Wenn ich mir Orthografie, Syntax und Aufbau angucke, denke ich mal, das ist nicht deine erste Geschichte. Wirkt ein wenig so, als wärst du Poetry-Slam-erfahren, denn der Rhythmus, der surreale Einschlag und die kleinen Winkel wirken ideal, um sie mündlich zu präsentieren. Und ich bin sicher, dass du mit solchen Texten bei Slams regelmäßig vorne landest.

Nach Logik muss ich wohl nicht fragen bei dem hier geschilderten Abenteuer. Wenn der Helikopter frisch abgestürzt ist, wird es mit den Rotorblättern nicht so weit her sein. Junge sturzwütige Frauen damit aufzufangen halte ich für unwahrscheinlich. Und ob der nette Pilot, der von der Explosionsgefahr weiß, nun in aller Ruhe sein Bein schienen würde - naja, ist wohl die stahlharte Ausbildung.

Aber sie liest sich nett, deine Geschichte, ist äußerst kurzweilig und zeugt von einem sehr eigenen Sinn fürs Absurde. Wie gesagt, falls du noch nicht bei Slams aktiv bist, solltest du das mit dieser Story einmal ausprobieren. Ideal für diesen Zweck.

Herzliche Grüße,
Ennka

 

Hallo geschmeido
und willkommen auf kg.de :)

Eine abstruse Geschichte bietest du hier zum Einstand an. Daran ist an sich nichts zu kritteln, außer an der Wahl deiner Rubrik. ;) In Alltag hat deine Vision nichts zu suchen.
Schreib mir eine PM, ob du sie nach Humor oder Sonstige verschoben haben möchtest. Auch wenn dies nicht unbedingt der Humor ist, über den ich lachen muss, so würde ich für erstere Rubrik plädieren.

Ansonsten recht sauber geschrieben, sind aber noch einige Schnitzer drin.
Gelungen finde ich die Idee des Endes, das hat mich ein bisschen an Tom Holt erinnert. Allerdings machst du es dir in meinen Augen etwas zu einfach, dass die Dame einfach nur eine Regentonne anstößt und diee dann umfällt. Vielleicht reit die Kapuze, sie knallt die letzten Meter auf den Boden und wirft dabei die Tonne um?
Ansonsten würde ich die vermeintliche Selbstmörderin gleich zu Beginn einmal erscheinen lassen, dann würde die Sache ruder wirken und weniger willkürlich.
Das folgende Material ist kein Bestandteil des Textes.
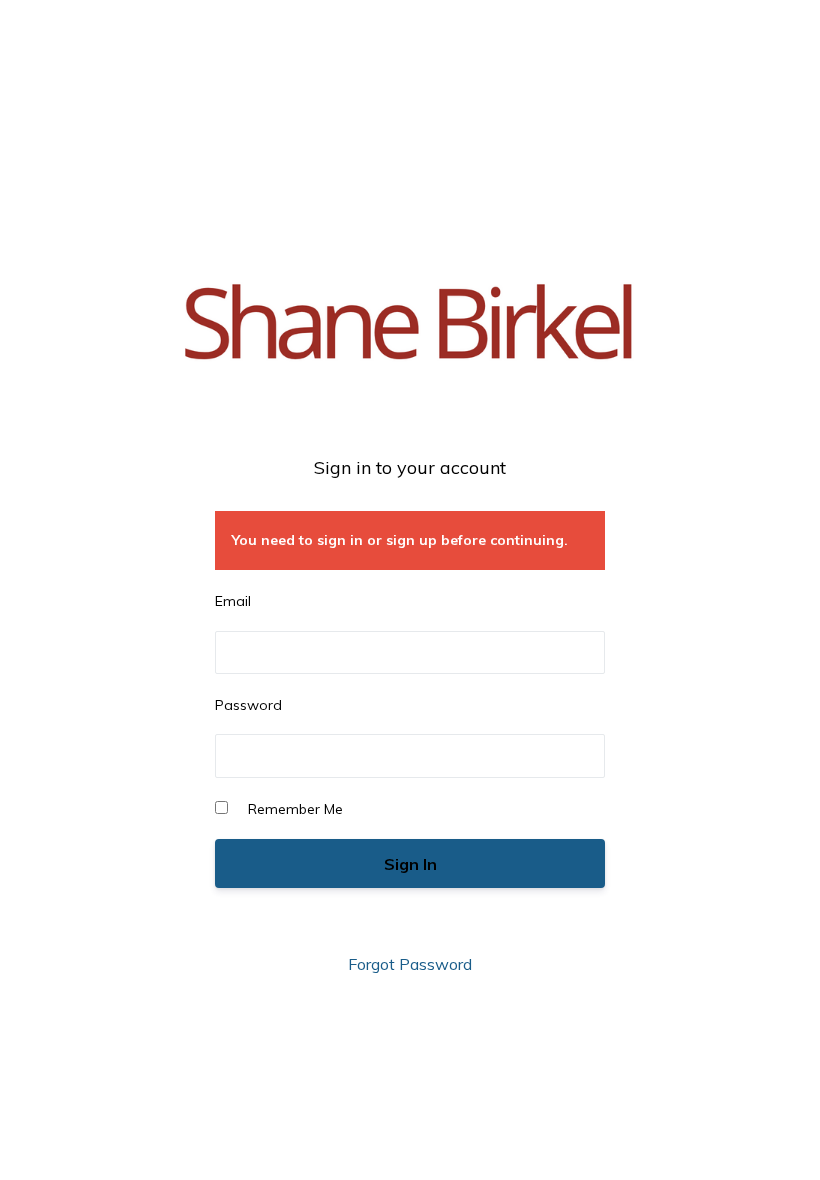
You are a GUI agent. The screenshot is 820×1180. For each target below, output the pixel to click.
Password (248, 705)
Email (233, 601)
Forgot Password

Vielleicht in der Art, dass dein Prot zunächst den Lärm des abstürzenden Hubschraubers ignoriert, weil er denkt, es handele sich dabei wieder um einen Versuch der Dame aus dem 8. Stock, Aufmerksamkeit zu erregen oder so...

So oder so noch viel Spaß auf kg.de :)

grüßlichst
weltenläufer

 
Zuletzt bearbeitet:

Guten Abend, geschmeido!

Das ist eine tolle Geschichte.
Deine eigentümlichen, souverän hingeschmissenen Wortgirlanden sind für sich schon klasse und transportieren perfekt den schrägen Humor, der mir wunderbar paßte. Auch am Verlauf der Geschichte habe ich nichts auszusetzen, rein garnichts.
Und ich hatte beim Lesen des Titels schon befürchtet, es könne sich um eine tragisch-romantische Erzählung handeln. Lydias Selbstmord hingegen ist ein Selbstmord nach meinem Geschmack.
Wunderhübsch: Die Radieschen, die Mietverlängerung, das faulige Fallobst, das Zeugenschutzprogramm, ach, und die Männe, Kind, Kind! -So hübsch.
Am meisten mochte ich die Plattensammlung. Ein creeping gag.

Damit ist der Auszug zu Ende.